• [EXTRACTED TEXT]:
The emergence of tiny houses in the Chicago market may provide a solution for those seeking home ownership, but buyers should be aware that purchasing a tiny house is a real estate transaction with the same legal requirements as a traditional home purchase and may also be subject to other restrictions. Since the decline of the housing market in 2008 and the subsequent recession, many would-be home buyers have struggled to find affordable houses.

An Affordable Option

The tiny house movement continues to gain traction in the U.S. In Chicago, some are turning to them as a solution to the affordable housing shortage. Averaging from 100 to 500 square feet, tiny houses are comparable in size to many studio apartments.

Unlike apartments, which can rent for $1,400 to nearly $2,000 a month in Chicago, the mortgage payment on a tiny house usually runs about a dollar a square foot. At a retail price of $100,000 or less, the mortgage payment on a 500 square foot home can average a little over $500 with all fees included.

• [INFORMATION PROVIDED]:
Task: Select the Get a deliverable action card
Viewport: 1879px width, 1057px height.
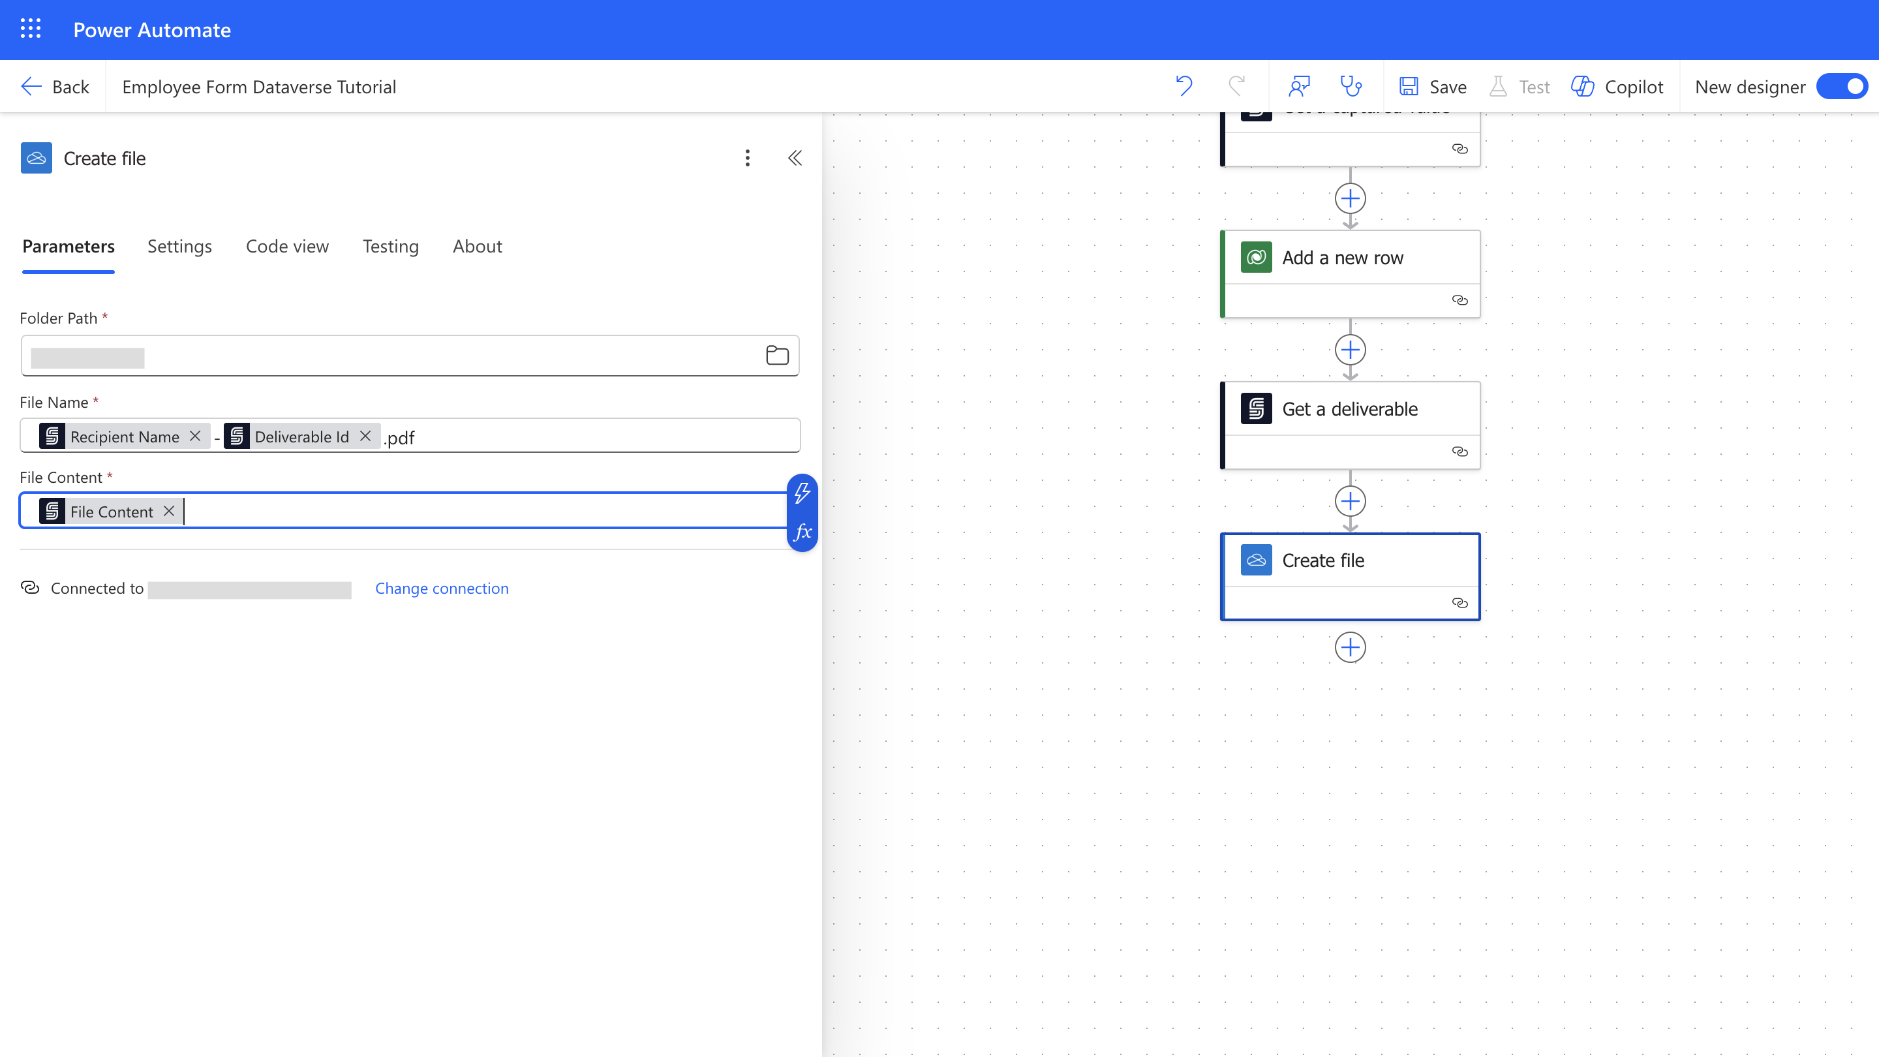Action: tap(1349, 409)
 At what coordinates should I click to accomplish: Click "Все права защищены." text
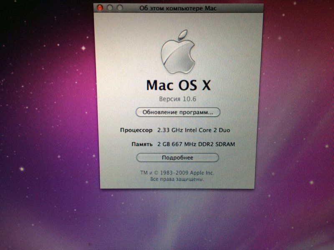[x=177, y=179]
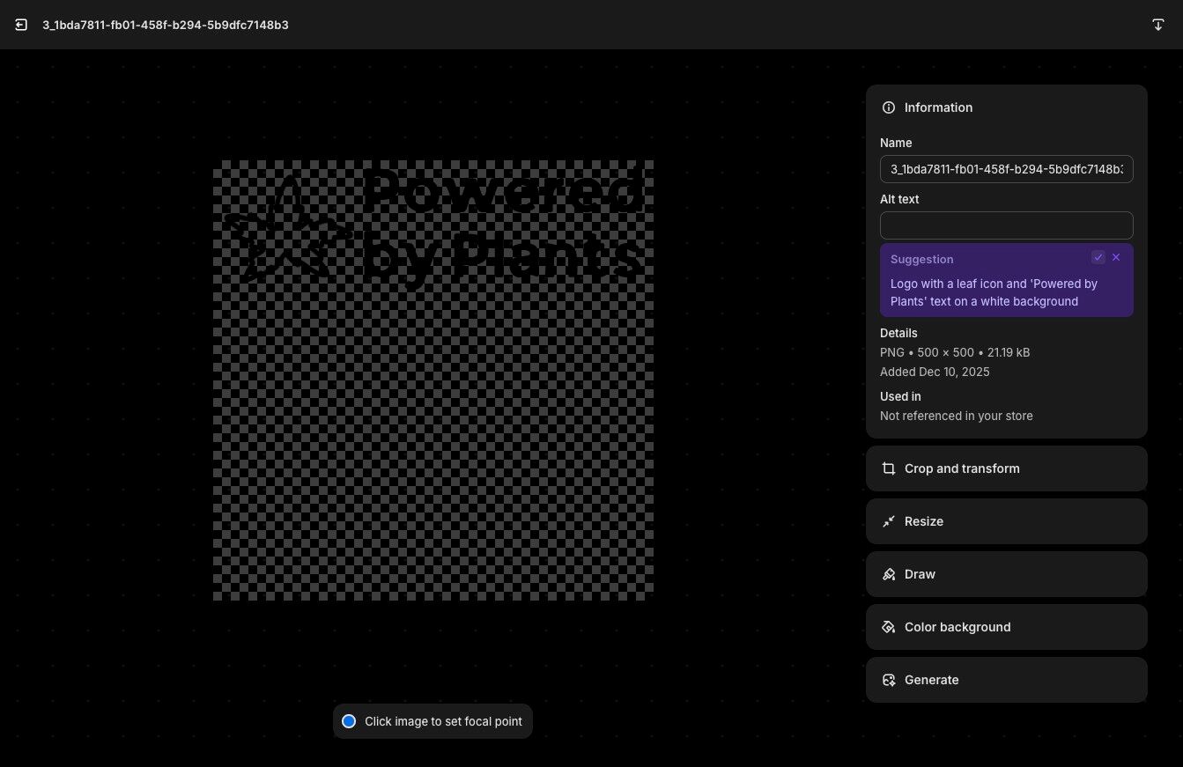Click the checkered transparent image canvas
Image resolution: width=1183 pixels, height=767 pixels.
point(433,380)
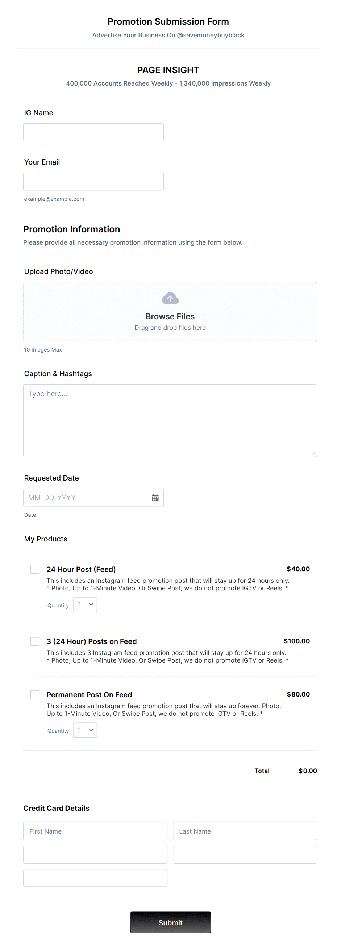
Task: Focus the Requested Date MM-DD-YYYY field
Action: (x=85, y=497)
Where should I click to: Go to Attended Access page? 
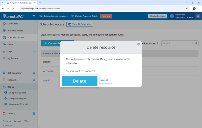point(15,31)
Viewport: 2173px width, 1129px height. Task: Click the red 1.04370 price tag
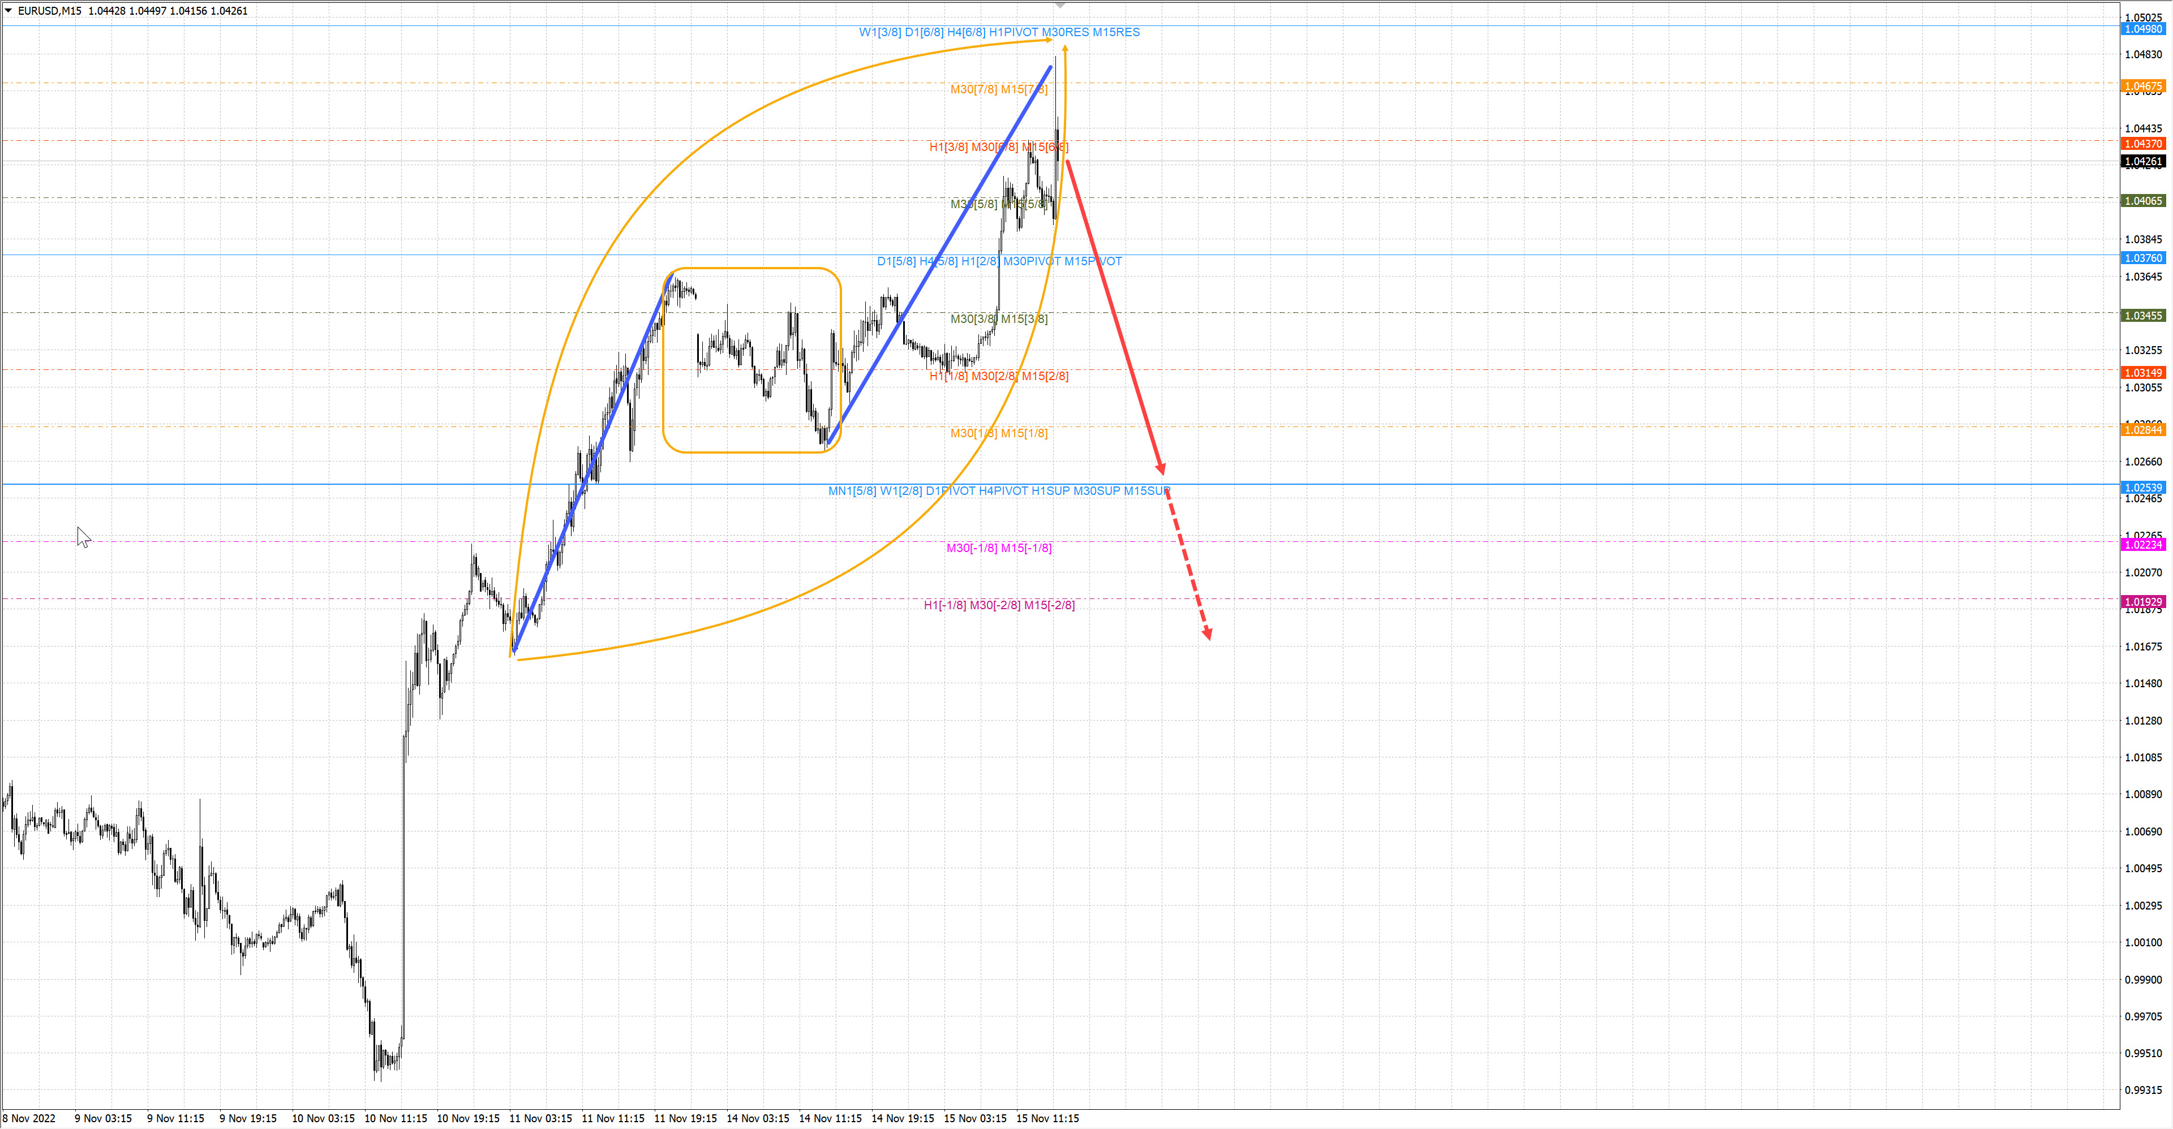click(x=2143, y=143)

• [WHAT TO WORK ON]:
A - In the tiny houses text, what is the average size range of a tiny house?
B - List every amount written with a dollar sign in the tiny houses text.
The entries above are separate material and have nothing to do with the tiny houses text.

• [RESPONSES TO THE EXERCISE]:
A - 100 to 500 square feet.

B -
$1,400
$2,000
$100,000
$500